Given passage:
....

Celiac disease linked to common chemical pollutants

A recent study by the NYU Grossman School of Medicine has examined how toxic chemicals, including pesticides, fire retardants, and PFAS, are related to celiac disease. This immune disorder occurs when the wheat protein (gluten) triggers an auto-immune response in the gastrointestinal tract of the individual. The disease is thought to be genetic. Individuals with genes HLA-DQ2 and HLA-DQ8 are known to be at greater risk of being diagnosed with celiac disease.

The study found that children and young adults with high blood levels of pesticides were twice as likely to be diagnosed with celiac disease as those without. There were also gender differences, with men twice as likely to be diagnosed with the disease if they had elevated blood levels of fire-retardant chemicals. Women were eight times more likely to have celiac disease when exposed to high pesticide levels, and five to nine times more likely to have celiac disease with elevated PFAS levels.

....

What you have to do:
Continue the article on celiac disease and chemical pollutants from the point where it stops.

Record excerpts:
....

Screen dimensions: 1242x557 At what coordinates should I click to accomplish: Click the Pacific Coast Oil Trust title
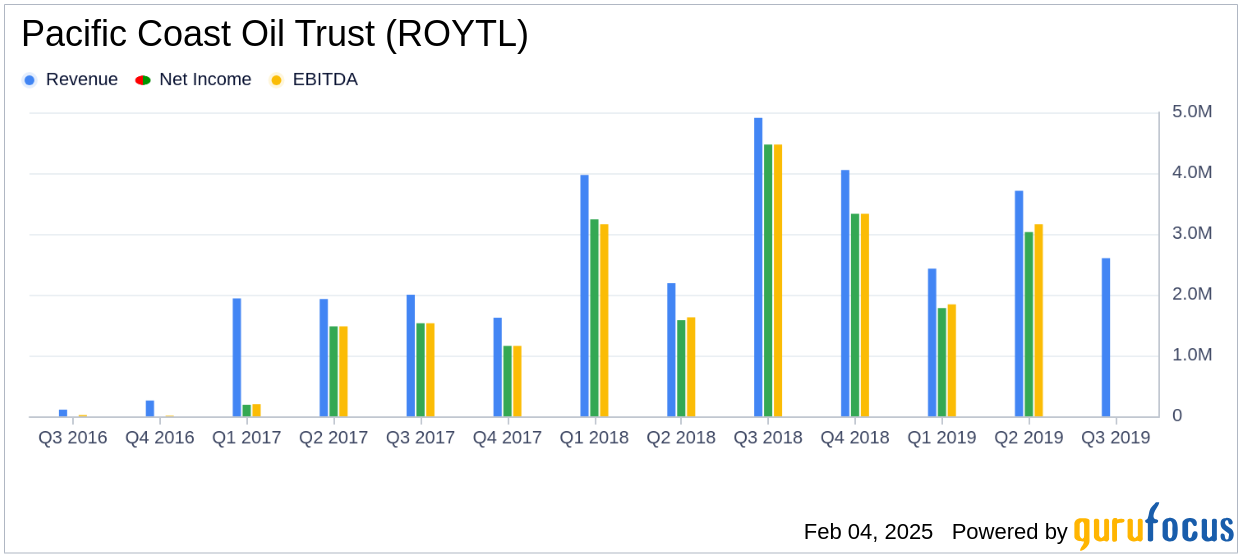pos(275,35)
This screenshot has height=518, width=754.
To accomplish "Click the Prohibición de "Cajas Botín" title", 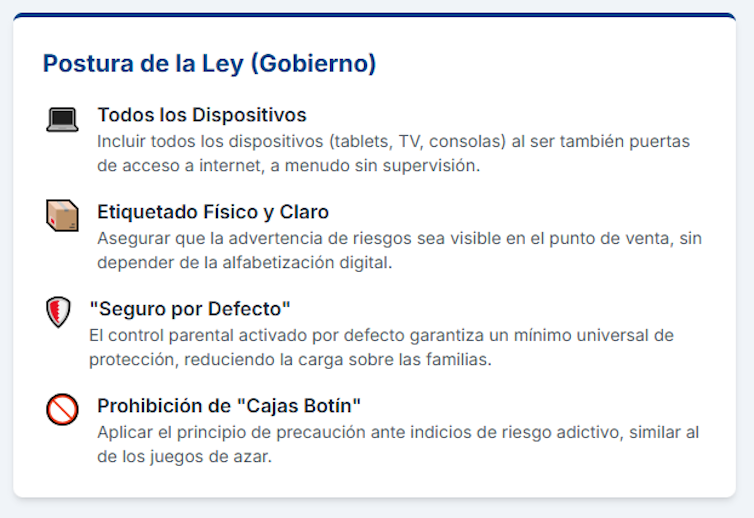I will click(228, 405).
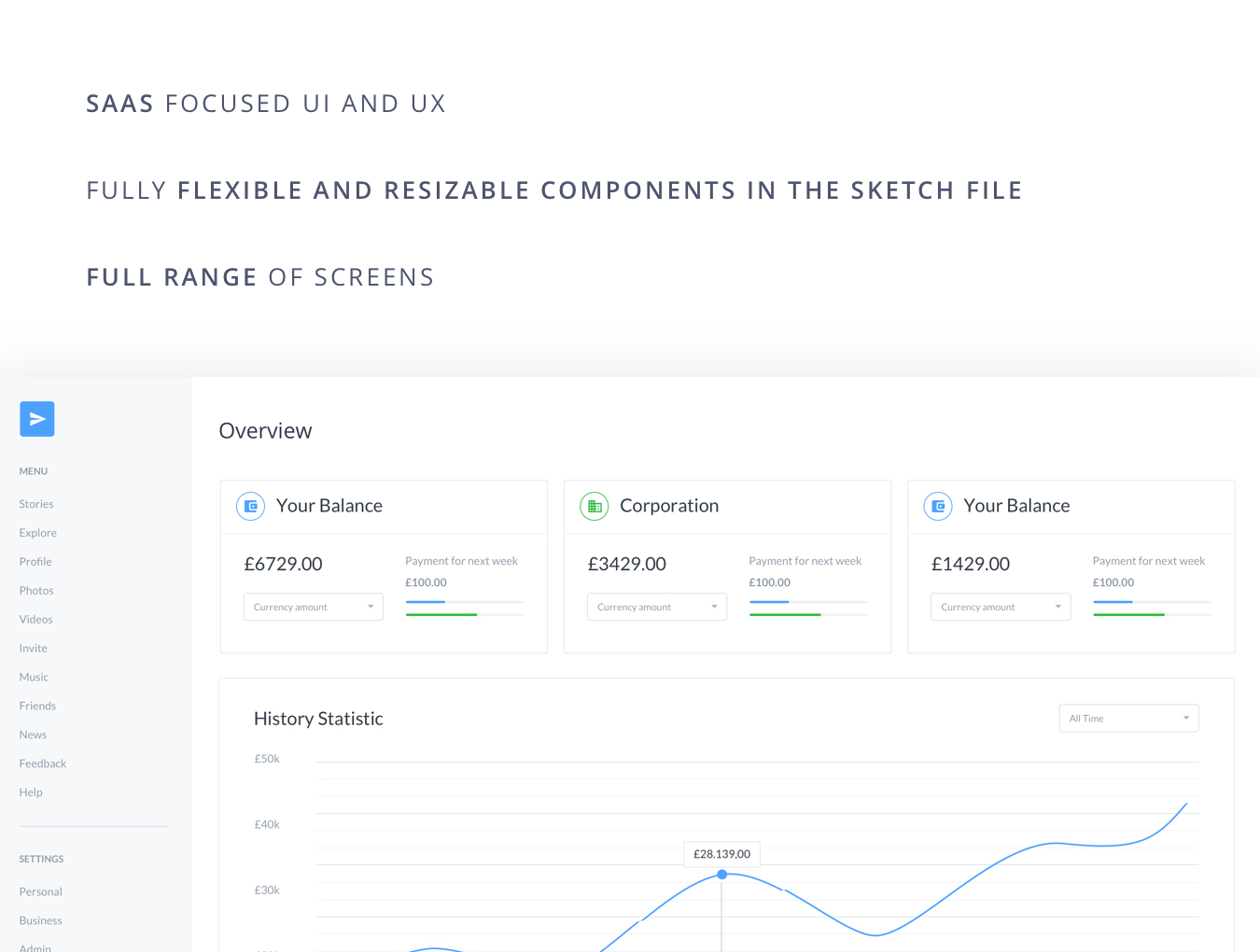Open Stories in the sidebar menu
This screenshot has width=1260, height=952.
(36, 504)
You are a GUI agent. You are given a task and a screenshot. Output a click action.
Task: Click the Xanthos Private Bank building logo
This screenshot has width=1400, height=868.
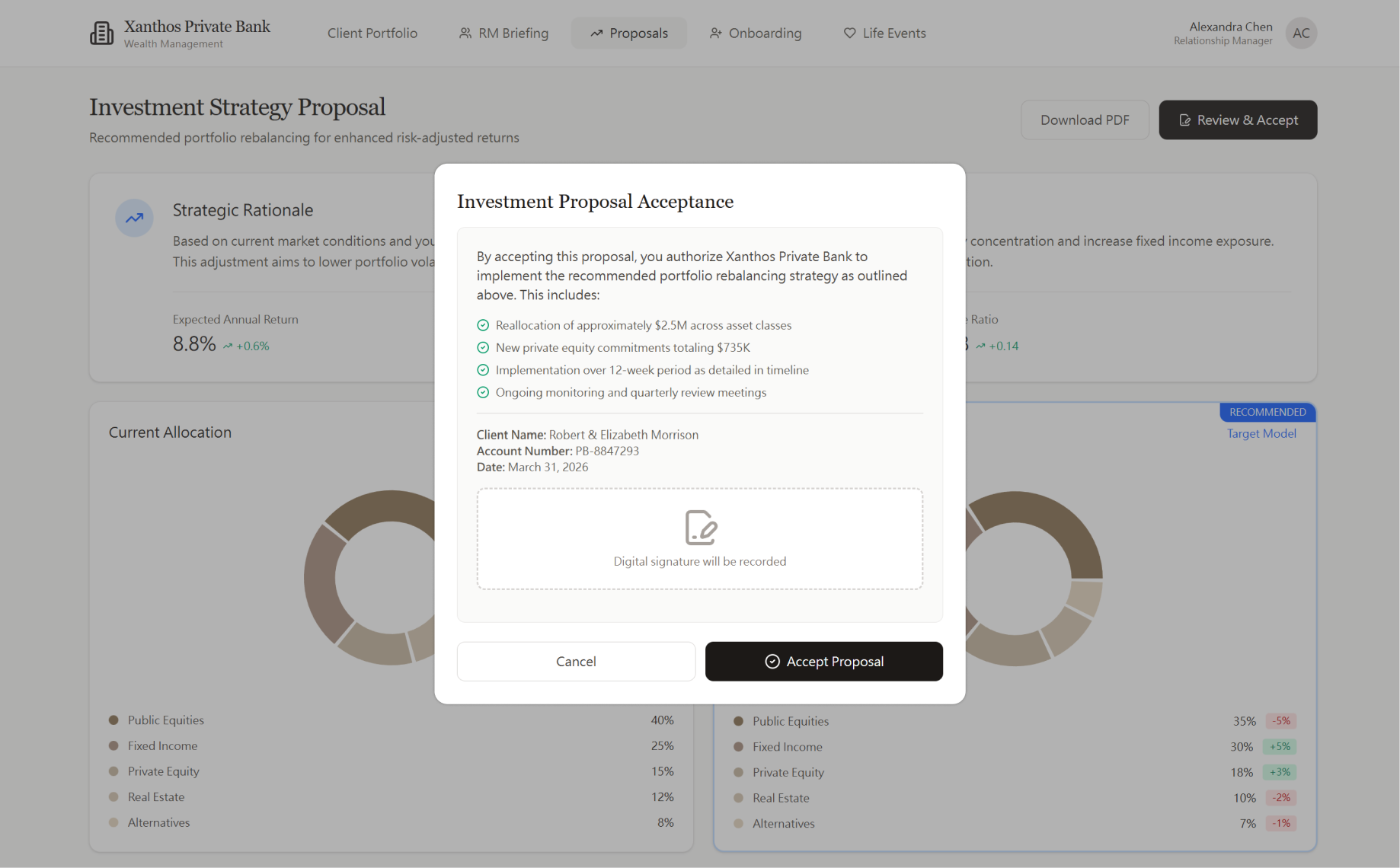tap(101, 33)
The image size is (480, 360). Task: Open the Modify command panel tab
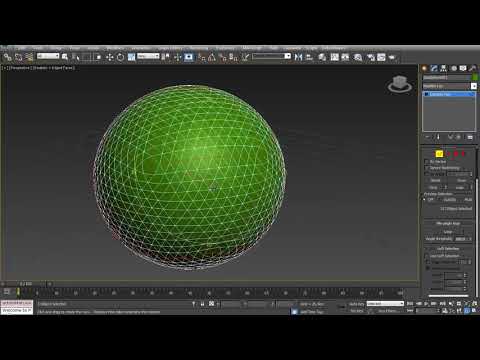pyautogui.click(x=434, y=68)
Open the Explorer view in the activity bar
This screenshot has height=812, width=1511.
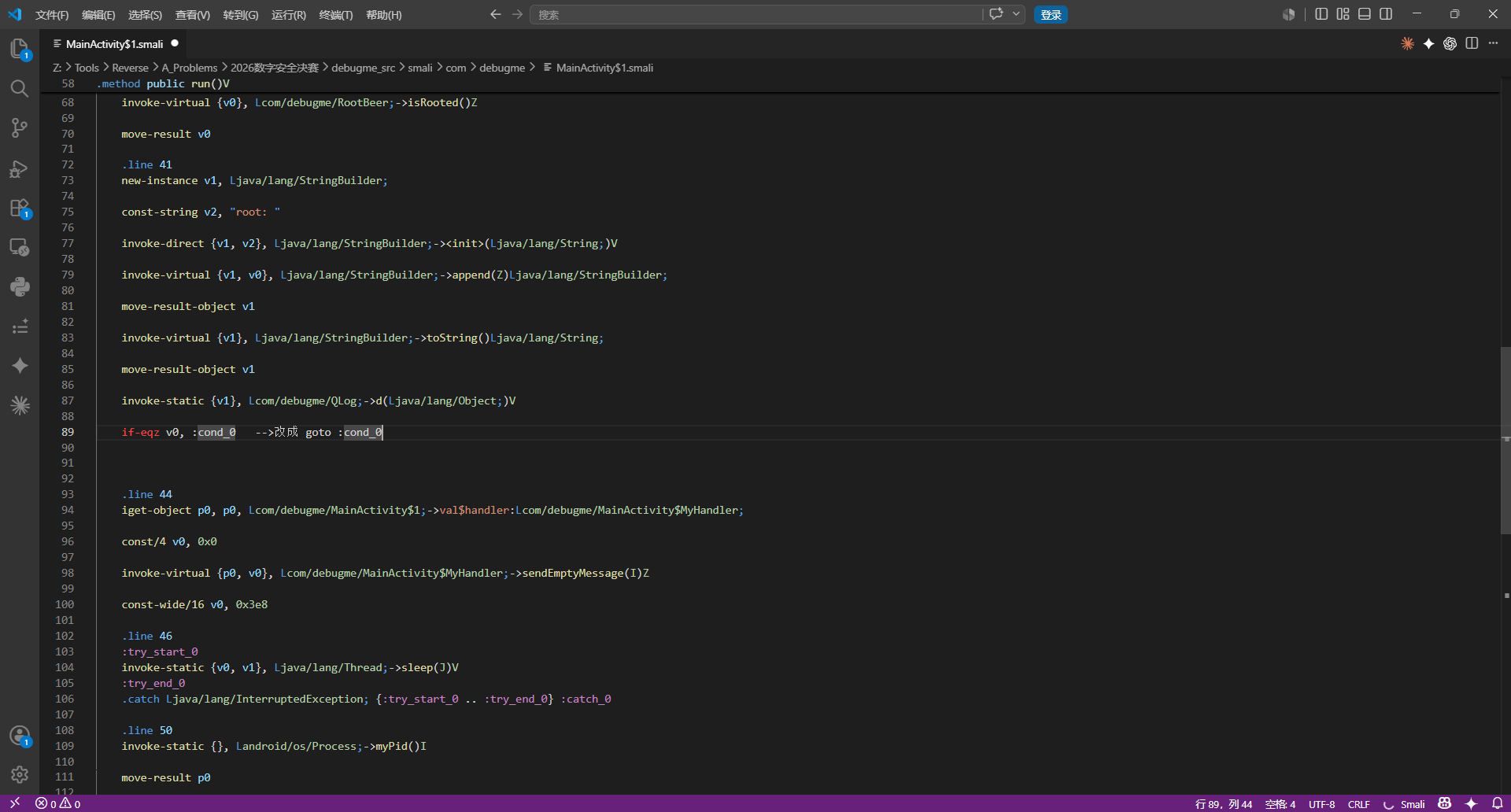click(20, 49)
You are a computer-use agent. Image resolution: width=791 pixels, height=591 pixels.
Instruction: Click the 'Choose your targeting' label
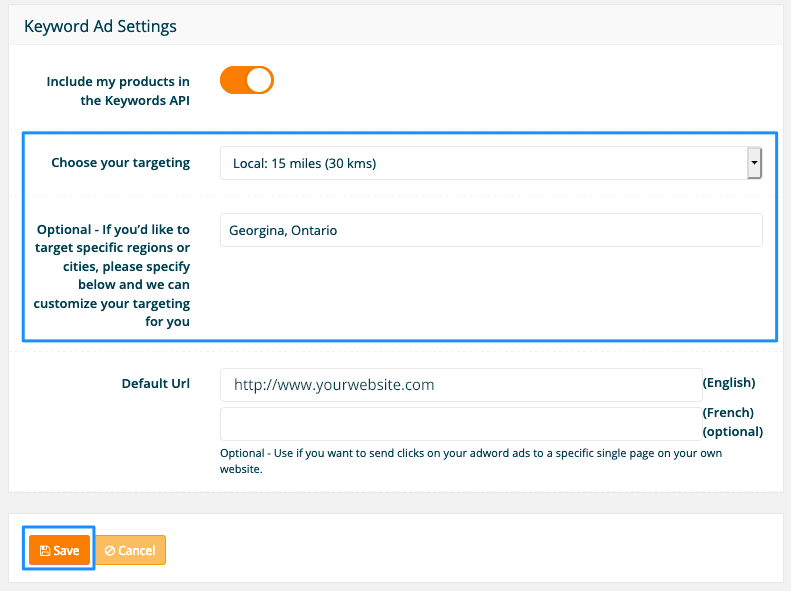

....

Output for this exercise:
“Our study establishes the first measurable tie-in between environmental exposure to toxic chemicals and celiac disease,” said senior study investigator and pediatric gastroenterologist Jeremiah Levine. Although further studies are needed to determine if these toxic chemicals are a direct cause of celiac disease, all are known to disrupt animal and human hormone levels, which are key to controlling both sexual development and immune defenses. Should further studies show similar connections, it will support the view that autoimmune disorders may not just be genetic, but also environmental.